The reason? It successfully highlights a massive problem in Venezuela where kidnapping and violent street crime has become an epidemic. In Latin America as a whole, there is estimated to be one abduction every hour.
Director Jonathan Jakubowicz was himself kidnapped at the age of 22, during which time he had a gun held to his head for 45 minutes. Several of his friends have also fallen victim to similar attacks.
It is little wonder, therefore, that the ensuing film feels so jaw-droppingly authentic, having been inspired by a deeply traumatic personal experience, as well as research conducted with countless other victims and perpetrators.
The action takes place during one night in Caracas, when a wealthy couple – Martin (Jean Paul Leroux) and Carla (Mia Maestro) – are abducted from their vehicle by three thugs and held to ransom for cash from their wealthy parents.
From that moment, the film feels like a full-on, in your face express train that barely allows the viewer to catch their breath (much like the two hapless victims).
The gang of kidnappers are a motley crew and include a hot-tempered rapist (Pedro Perez) and a more level-headed “middle class romantic” (Carlos Julio Molina), making it anyone’s guess what they are capable of doing should the ransom not be met.
But in a city where corruption exists at almost every level, even the kidnappers face the risks posed by rival street gangs and the odd corrupt police officer.

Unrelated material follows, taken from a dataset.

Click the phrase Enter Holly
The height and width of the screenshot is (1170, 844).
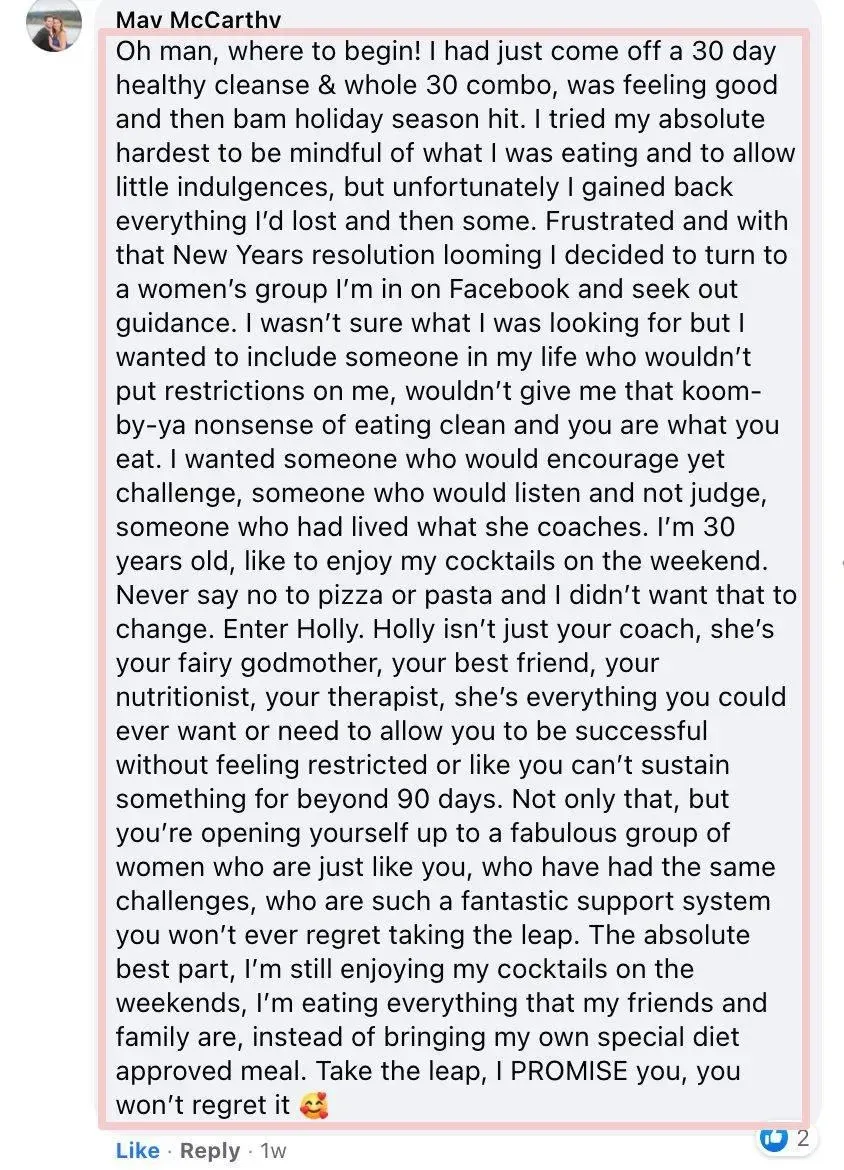[x=294, y=629]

As unflinching as Jakubowicz’s movie remains throughout, it never oversteps certain boundaries. It’s violent and tense but never exploitative, even though several of the scenes are difficult to watch.

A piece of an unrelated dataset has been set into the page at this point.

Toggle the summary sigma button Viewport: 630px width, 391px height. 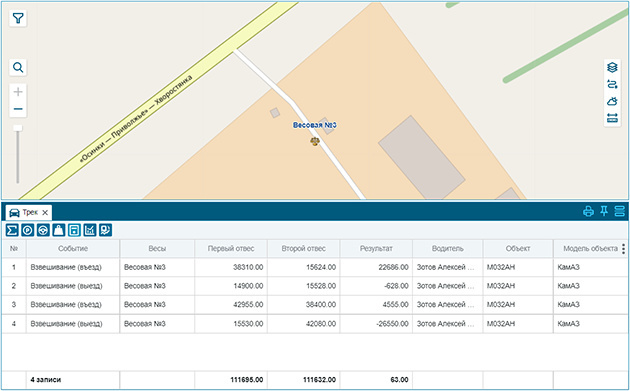(x=12, y=230)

In both its distinct look and authentic feel, Secuestro Express is reminiscent of Fernando Mereilles’ City of God, while some of the editing is borrowed from the likes of Robert Rodriguez, Quentin Tarantino and Tony Scott’s Man On Fire. It’s little wonder, therefore, that Jakubowicz has now been snapped up by Hollywood.
Praise, too, deserves to go to the cast, the majority of whom are unprofessional. It adds an extra layer of authenticity to an already frighteningly realistic film.
The pick of the bunch, however, is Mia Maestro (most recently seen in Poseidon) who gives an extraordinary performance as Carla, perfectly combining the fear and desperation of her situation with a fierce determination to survive.
She adds an extra layer of realism that provides audiences with someone genuinely worth rooting for.
Maestro’s performance is the icing on the cake in what is undoubtedly a bravura piece of film-making that demands to be seen. Once experienced, it is not easily forgotten – but then neither should its message either.